Ainsi : "Le subjectivisme extrême de l'homme moderne se manifeste par une double fuite ou une double retraite à l'égard du réel: la fuite de la terre pour l'univers et la fuite du monde vers le moi, avec le repli de la pensée réduite à un simple processus sur une conscience de soi totalement vide" Hannah Arendt


Le sujet moderne est un sujet dilaté, un sujet infini, refermé sur la clôture de son prope soi comme le dit Nietzche.

A ce niveau pour attrister un peu plus l'éventuel lecteur (ce début de blog est sélectif, ou ça passe ou ça casse, après le reste sera plus joyeux, plus porteur d'espoir), je ne résiste pas de citer les dernières lignes de la superbe métaphore filée d'Henri Laborit que l'on trouve à la fin de son essai, L'éloge de la fuite, 1976.

" Les hiérarchies occupèrent l'espace humain. Elles distribuèrent les objets et les êtres, le travail et la souffrance, la prospérité et le pouvoir. Les plumes bariolées des oiseaux de mes rêves remplissaient l'espace au hasard comme le nuage qui s'échappe de l'oreiller que l'on crève avec un couteau. Au lieu de conserver la majestueuse ordonnance de la gorge qui les avait vu naître, elles s'éparpillaient rendant l'air irrespirable, la terre inhabitable... les espèces dispararurent et l'homme se trouva seul au monde.

Il se dressa orgueilleusement, face au soleil, trônant sur ses déchets et ses oiseaux morts. Mais il eut beau tendre ses bras et refermer ses doigts sur les rayons impalpables, nul miel n'en coula.

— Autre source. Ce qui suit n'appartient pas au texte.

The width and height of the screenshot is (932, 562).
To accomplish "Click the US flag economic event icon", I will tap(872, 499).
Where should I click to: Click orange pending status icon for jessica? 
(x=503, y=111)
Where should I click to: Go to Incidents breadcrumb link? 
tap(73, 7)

Et du haut du clocher de ma cathédrale je le vis s'étendre et mourir. Le nuage de plumes, lentement s'afaissa sur la terre.

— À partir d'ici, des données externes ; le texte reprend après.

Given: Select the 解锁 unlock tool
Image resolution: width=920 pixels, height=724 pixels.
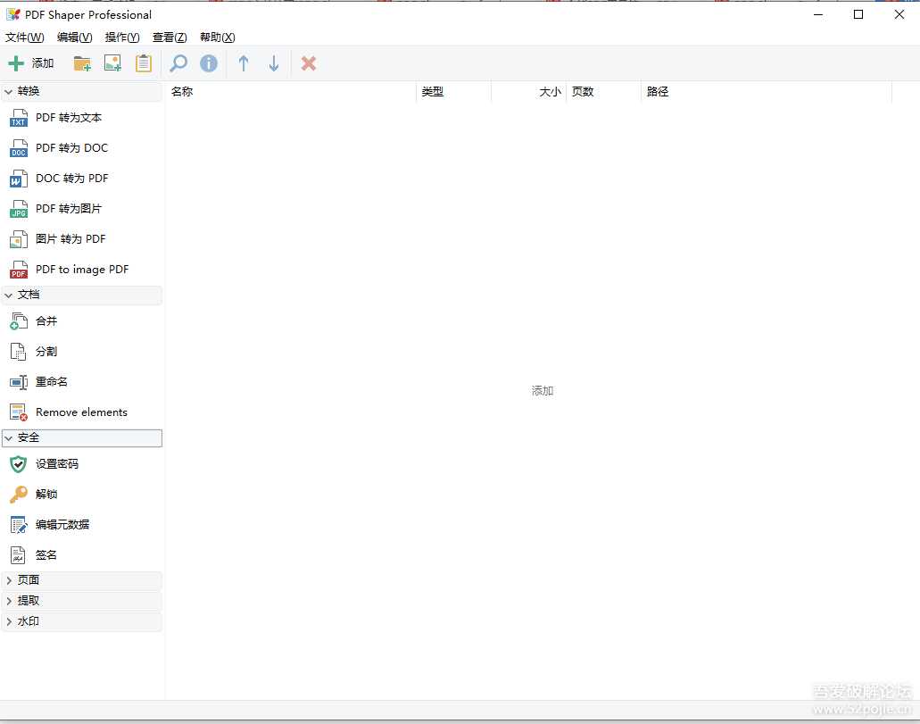Looking at the screenshot, I should [46, 494].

A quelques pas de là, perçant le tapis bariolé dont il l'avait recouverte, on vit lentement poindre une tige qui s'orna bientôt d'une fleur.

Mais il n'y avait personne pour la sentir."




jeudi 8 octobre 2009

Le mal penser

La pensée est la plus haute vertu.

Héraclite


Les hommes ont le tort de juger d'un tout dont ils ne reconnaissent que la plus petite partie.

Voltaire


 Edgar Morin fait de la complexité un problème fondamental à élucider. Au chapitre IV du sixième volume de La Méthode 2004, l'auteur énonce les différents modes du "mal-penser".


Edgar Morin


"Le mal-penser" :


1 / le morcellement et le cloisonnement des connaissances,
2/ l'ignorance des contextes,
3/ la simplification (" le black-out des complexités"),
4/ l'immédiateté, l'oubli du passé et la considération d'un avenir à court terme,
5/ l'absence de prise en compte de la relation passé, présent, futur,
6/ l'agir dans l'urgence et l'oubli de l'urgence de l'essentiel,
7/ La prédominance donnée au quantifiable et l'ignorance des notions de vie, d'émotion, de pensée, de malheur, de bonheur,
8/la logique déterministe et mécaniste de la machine artificielle appliquée à la vie sociale,
9/ l'élimination de ce qui échappe à une rationalité close,
10/le rejet des ambiguités et des contradictions comme erreurs du passé.
11/l'aveuglement face au sujet individuel et à la conscience,
12/l'obéissance au paradigme de la simplification,
13/l'insuffisance d'outils de compréhension et de diagnostics,
14/l'exclusion de la compréhension humaine.


 Certains de ces points méritent d'être développés, c'est ce que je ferai dans le courant de ce site.